International Committee against Stoning's visit to Brazil

A delegation from the International Committee against Stoning, spearheaded by its spokesperson Mina Ahadi, was invited by Millenium Institute to come to Brazil for a series of engagements.

The focus of the trip was the case of Sakineh Ashtiani and the gross human rights violations in Iran. The delegation had several high profile meetings with Brazilian politicians and dozens of interviews with print, TV and radio journalists. Mina Ahadi took part in a conference and gave a seminar on human rights in the Middle East.
São Paulo
The tour started in São Paulo with a speaking engagement at the 2nd Forum on Democracy and Freedom on Tuesday 3 May. The day-long conference saw five panels debating issues such as freedom, human rights, state capitalism, accountability of the media, democracy and citizenship. The panellists were diplomats, economists, journalists, political scientists, lawyers and representatives of human rights organisations.
Brasilia

Mina Ahadi was invited to the capital Brasilia for several meetings with government politicians. Arriving at the human rights offices, the first meeting was with Special Secretary for Human Rights, Maria do Rosário who was accompanied by Fábio Balestro Floriano, director of the Department of International Relations at the Secretariat of Human Rights.
Ms do Rosário expressed her and president’s Dilma Rousseff’s solidarity with women facing violence and stated that they are ready for an open dialogue with Mina Ahadi and her work. Mina Ahadi talked about the suffering and fear of those mothers and fathers whose children will be executed any day, as well as of the anguish of children whose parents have already been executed. She talked about the situation of Sakineh Ashtiani and her lawyer Houtan Kian, both of whom are still imprisoned and still face execution.

Numerous newspapers and TV channels interviewed Mina Ahadi on her life and work, the case of Sakineh Ashtiani, Osama Bin Laden’s assassination as well as the Brazilian government’s foreign policies with the Iranian regime.
Mina Ahadi gave a 20 minute speech on the human rights violations in Iran and the case of Sakineh Ashtiani. She then took part in the panel on ‘democracy, freedom and human rights’ together with Javier El-Hage, director of the Human Rights Foundation and moderated by Paulo Uebel, director of Millenium Institute Maria do Rosário stressed the Brazilian government’s willingness to not only support the victims of human rights violations but to also save them.

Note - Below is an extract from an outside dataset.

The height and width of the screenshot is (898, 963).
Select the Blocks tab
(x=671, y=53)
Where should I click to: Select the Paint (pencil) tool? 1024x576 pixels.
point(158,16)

Ms do Rosário said that ‘execution is always a horror’ and that stoning is ‘unacceptable’. The delegation was then seen by Senator Paulo Paim, the chairman of the Brazilian Senate’s Commission on Human Rights and Participative Legislation. In their conversation Mina Ahadi talked about the wave of executions over the last six months and human rights violations in Iran. Senator Paim stated that the fight against violence is an ‘ongoing fight’.
Ms Ahadi asked the Commission to approve a resolution condemning any act that violates human rights, especially against women and with a specific condemnation of stoning in Iran. The senator promised to present the resolution in the plenary of the Commission with the voting results being made public.

A press conference in the lobby of the Palácio do Planalto followed that was attended by dozens of media outlets. The journalists asked questions about Ms Ahadi’s meeting with the politicians and how she sees the foreign policy of the Brazilian government past and present.
The last meeting of the day was in the Palácio do Planalto (Presidential Palace) with Marco Aurélio Garcia, Special Advisor on Foreign Affairs to the president.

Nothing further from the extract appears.